Vertical windspeed was enhanced over ambient conditions during each fire, with maximum 10 hz values reaching 3.7, 3.8, and 8.3 m s-1 four meters above the canopy during each prescribed fire. Maximum air temperature four meters above the canopy estimated from 10 hz sonic anemometer speed of sound measurements was 32.3, 44.2, and 117.8 °C. 10 hz vertical windspeed and air temperature were positively correlated as the fire front passed under the tower at each fire, with correlations highest at the hottest burn (r2 = 0.48). Total energy flux, calculated as the sum of latent and sensible heat fluxes above the canopy for the two cooler burns, was nine and five times greater than available energy estimated from net radiation and soil heat flux measurements; Rnet G. Half-hourly sensible heat flux peaked at 1762 and 1675 W m-2, and water vapor flux at 524 and 483 W m-2, respectively. Total energy release during these fires calculated from the excess H and LE flux after correction for available energy was 6,389 and 7,256 kJ m-2.

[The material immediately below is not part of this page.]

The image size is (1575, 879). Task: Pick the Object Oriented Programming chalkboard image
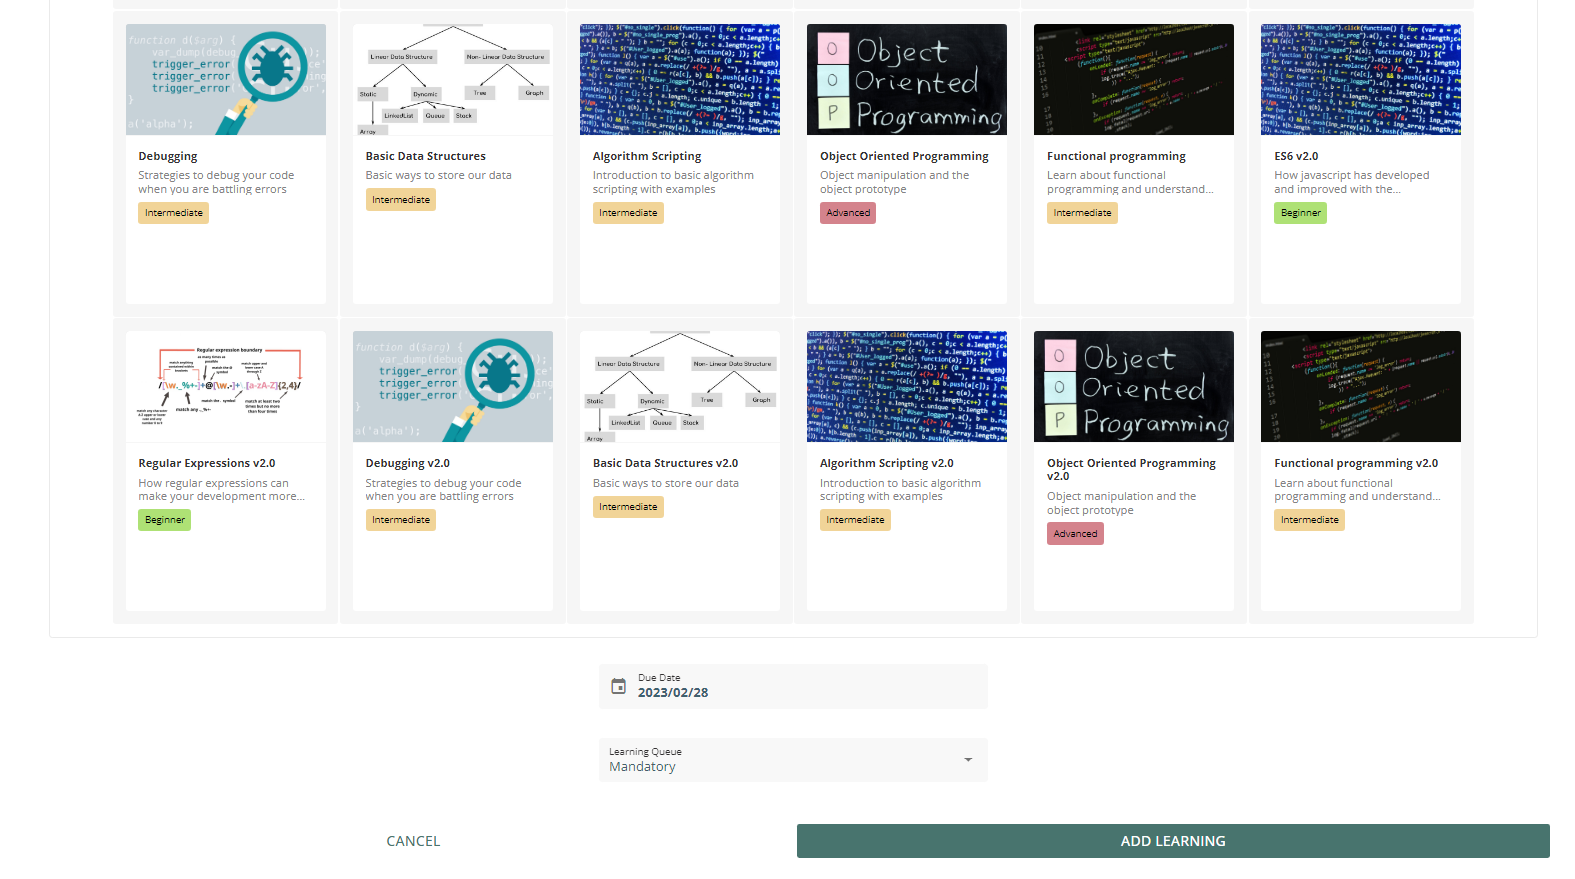(x=907, y=80)
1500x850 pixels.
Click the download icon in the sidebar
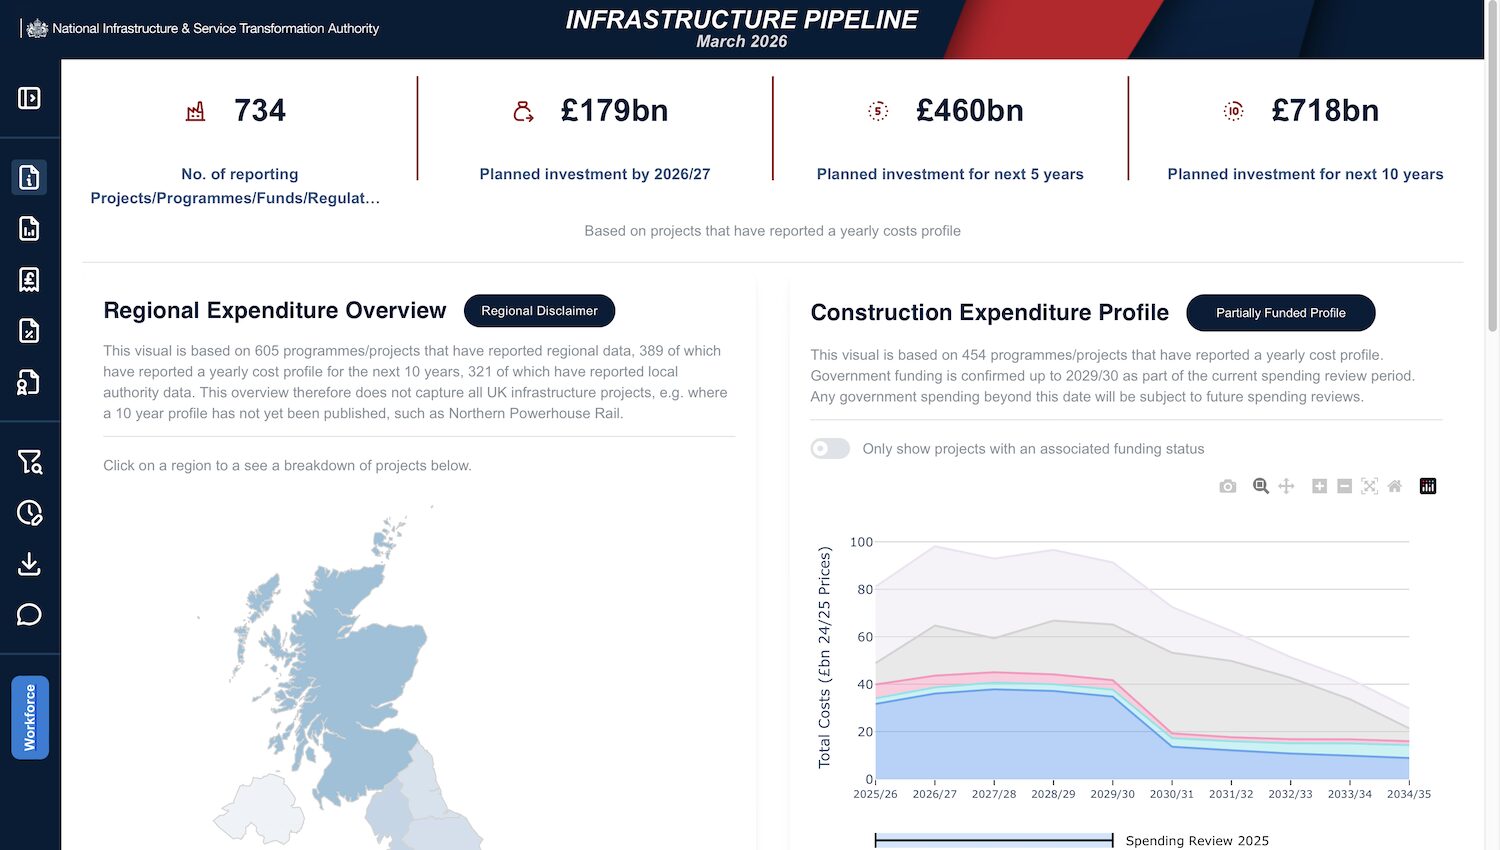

Fuel consumption on the forest floor and in the understory totaled 8.2, 9.8 and 7.1 metric tons ha-1, representing 46, 44 and 49 % of pre-burn loadings, respectively. Corresponding heat of combustion values, calculated assuming complete combustion of consumed fuels at measured water contents, were 12,991, 15,422, and 11,280 kJ m-2 for each prescribed burn, respectively. Flux measurements totaled a smaller fraction of energy release during combustion, because energy was consumed in the heating of the surrounding air and soil, and radiant energy is likely under sampled using eddy covariance sensors. It also is possible that the flux measurements only sampled a limited portion of the plume, because we may not have burned as intensely directly under the tower compared to other areas in the burn block. In addition, 10 hz data may underestimate instantaneous fluxes during enhanced turbulent transfer occurring in fires, because smoke occasionally interfered with the sonic sensors, potentially dampening higher speed turbulence signals, and the LiCor LI-7000 used to sample water vapor may not accurately sample such large fluctuations in H20 concentrations. Quantifying consumption using pre- and post-burn field plots also is not without error, and the calculated SD for consumption of 1-hour fuels represents 23-32% of the total. In addition, char particles < 2 mm diameter that were produced from litter during the prescribed fire were not sampled, because we sifted samples through 2 mm mesh size screens to remove sand and fine grained organic matter.
Despite sampling limitations, simultaneous quantification of fluxes and fuel consumption during fires are essential for evaluating predictive plume dispersion models such as the Weather Research and Forecasting (WRF) FLEXPART system, the Regional Atmospheric Modeling System Forest Large Eddy Simulation (RAFLES) system, and fuel combustion models such as CONSUME3.